Finding Basis Vectors

The sklearn library has a CCA object that we will use to show how I got vectors [-0.427 -0.576 0.696] and [0 0 -1] that I used earlier. This is shown in the code below.

from sklearn.cross_decomposition import CCA
import numpy as np
# Generate X and Y
X = np.array([[1,1,3],[2,3,2],[1,1,1],[1,1,2],
 [2,2,3],[3,3,2],[1,3,2],[4,3,5],[5,5,5]])
Y = np.array([[4,4,-1.078],[3,3,1.214],[2,2,0.307],
 [2,3,-0.385],[2,1,-0.078],[1,1,1.614],[1,2,0.814],[2,1,-0.064],[1,2,1.535]])

from sklearn.cross_decomposition import CCA
cca = CCA(n_components=3)
cca.fit(X, Y)
X_c, Y_c = cca.transform(X, Y)#Get projections

#Compute Correlation between projections
corrcoefs = np.corrcoef(X_c.T, Y_c.T).diagonal(offset=3)
print(corrcoefs)

[0.99999997 0.51938345 0.09113514]

We note that CCA has obtained the canonical correlation values and the first canonical correlation is showing a value of almost 1. Now let’s look at the basis vectors wx andwy found by CCA.

print(cca.x_weights_[:,0])
print(cca.y_weights_[:,0])

[-0.42737099 -0.57643382  0.69647548]
[-4.97454902e-05  5.71166513e-06 -9.99999999e-01]

These basis vectors are the same that I had used earlier.
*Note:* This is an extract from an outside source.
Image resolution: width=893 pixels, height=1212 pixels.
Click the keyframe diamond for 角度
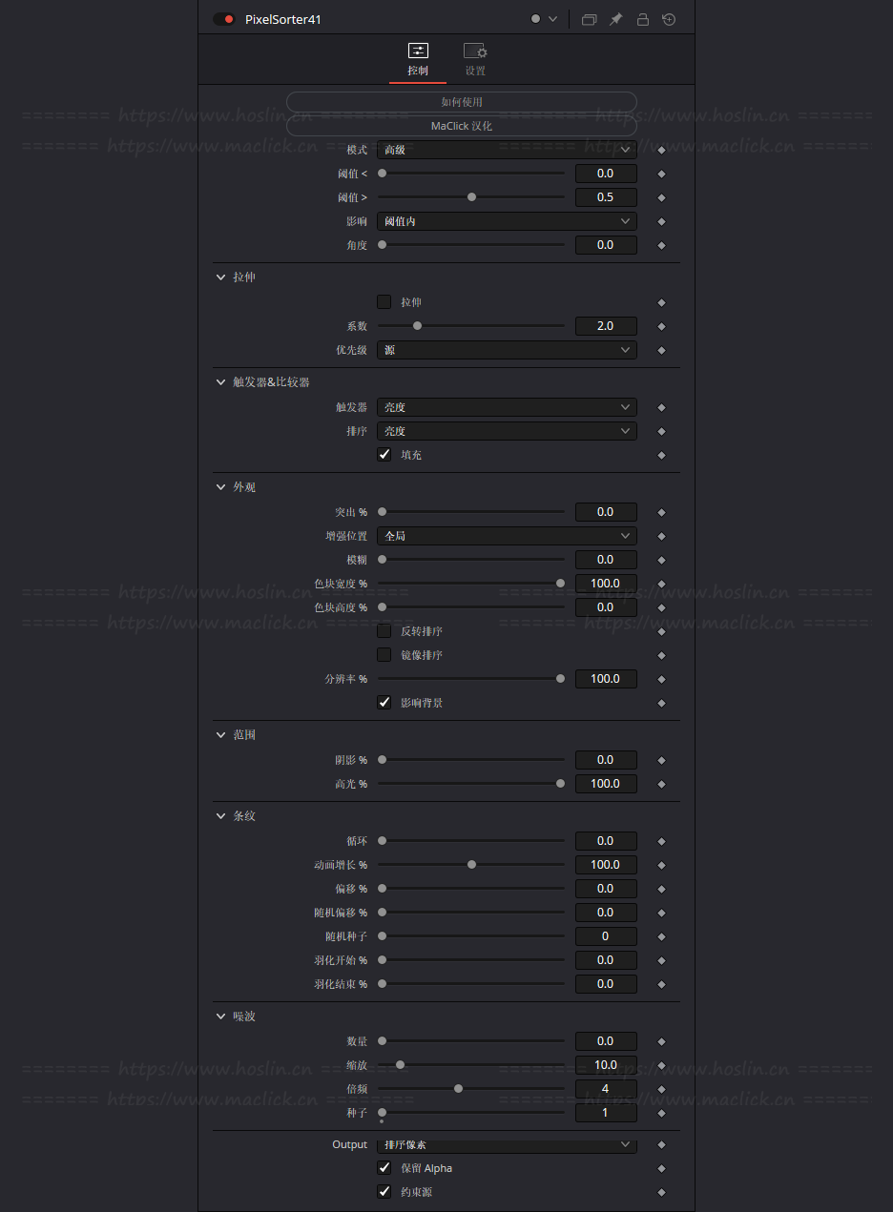(661, 245)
So, now you know how those vectors were obtained.

Dimensionality Reduction using CCA

Often, we are interested in performing dimensionality reduction either for visualization purposes or for creating a reduced set of features. Principal component analysis (PCA) is one of the well-known technique for dimensionality reduction. Fisher’s linear discriminant analysis (FLD) is another technique that can be used for dimensionality reduction.

It turns out that we can use CCA also for dimensionality reduction. I will demonstrate this using Wine data from sklearn library. Recall that this data consists of 13 features and there are three classes of wine in the dataset. To perform dimensionality reduction, we will break the data set into two pairs of observations, X and Y, by keeping first six features in X and the remaining seven features in Y. We then apply CCA to X and Y to search for a single set of basis vectors to create a pair of canonical variate that serve as our reduced features. This is shown below.
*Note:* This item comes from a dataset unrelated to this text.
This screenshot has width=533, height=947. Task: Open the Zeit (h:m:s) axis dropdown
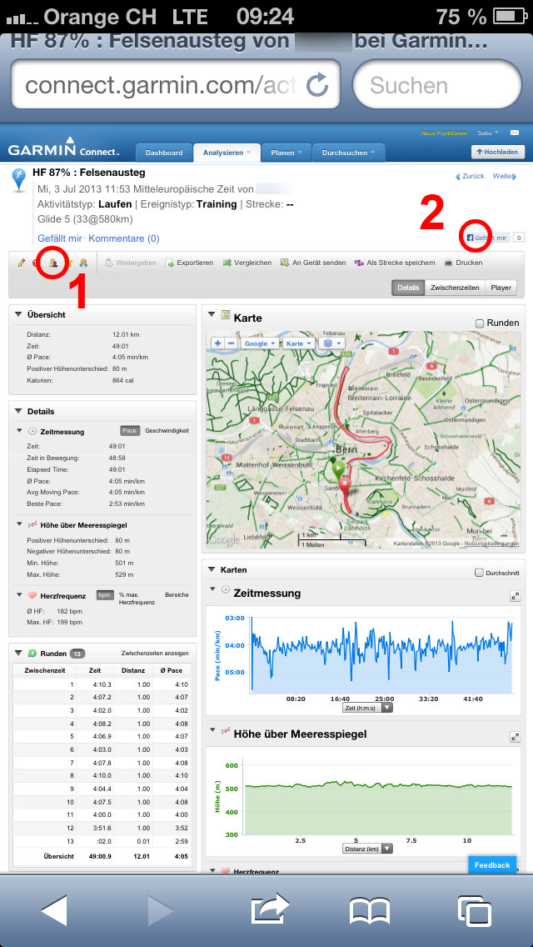[x=367, y=708]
from sklearn.datasets import load_wine
wine = load_wine()
X = wine.data[:, :6]# Form X using first six features
Y = wine.data[:, 6:]# Form Y using the remaining seven features
# Perform feature normalization
from sklearn.preprocessing import StandardScaler
scaler = StandardScaler()
X = scaler.fit_transform(X)
Y = scaler.fit_transform(Y)

cca = CCA(n_components=1)
cca.fit(X, Y)
X_c, Y_c = cca.transform(X, Y)
# Plot the resulting projections

While plotting I have colored the projections with the corresponding wine category. We can see from the plot that the mapping from 13-dimensions to 2-dimensions results in a fairly good separation but possibly we need another pair of basis vectors if we were to use the canonical variates for classification.
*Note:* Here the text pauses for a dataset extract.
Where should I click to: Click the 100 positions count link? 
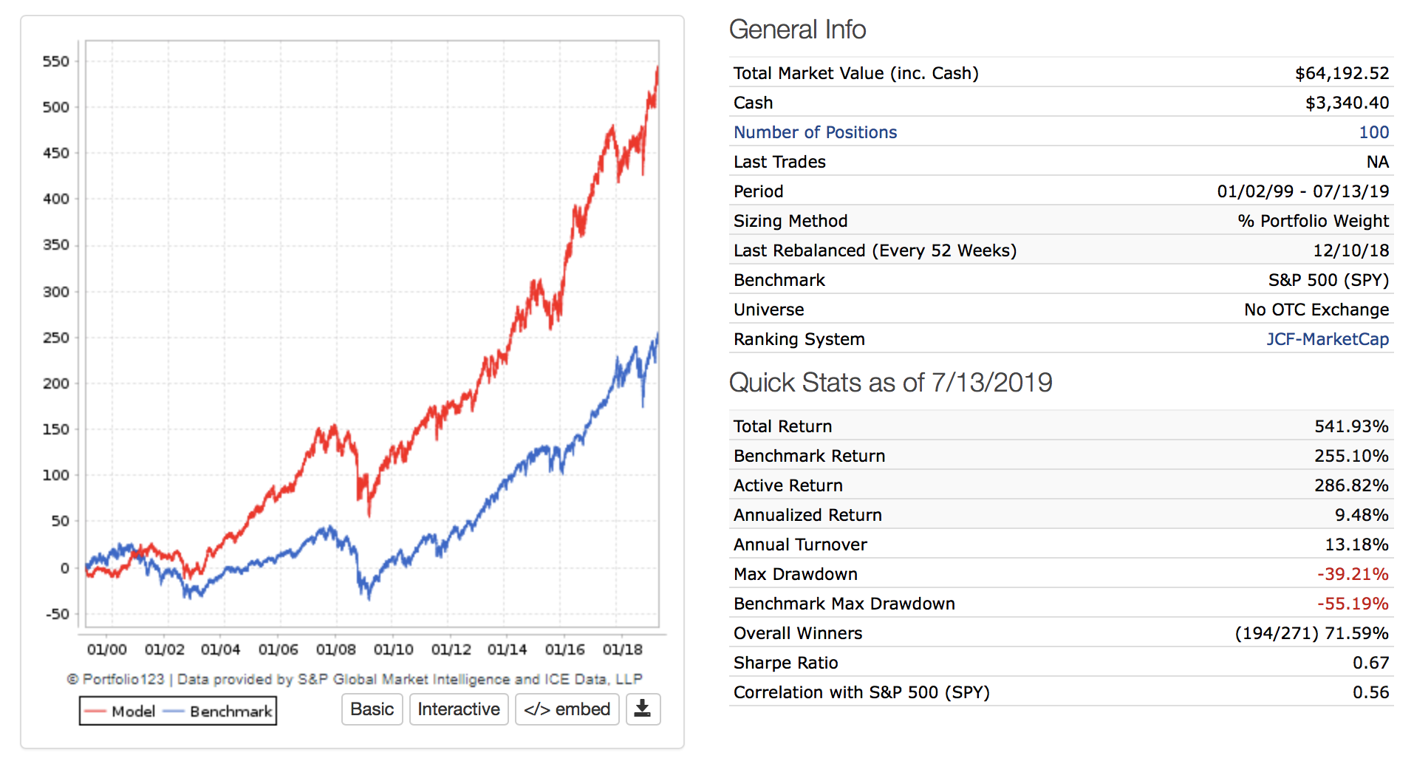1373,132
For a comparision, I show the two-dimensional mappings using PCA and FLD for the same wine data. It is seen that FLD/LDA gives the best separation but CCA performs better than PCA. It should be noted that FLD/LDA is a supervised technique while CCA and PCA are both unsupervised methods.

Summary

Canonical Correlation Analysis (CCA) is a valuable statistical technique that enables us to uncover hidden relationships between two sets of variables. By identifying the most significant patterns and correlations, CCA helps gain valuable insights with numerous potential applications. CCA can be also used for dimensionality reduction. In machine and deep learning, CCA has been used for cross-modal learning and cross-modal retrieval. For example, consider a scenario where a user searches for images using a text query. CCA can assist in aligning the textual features of the query with the visual features of the image database, leading to more accurate and relevant search results. By finding the shared subspace between the text and image modalities, CCA enables effective information retrieval across different data types.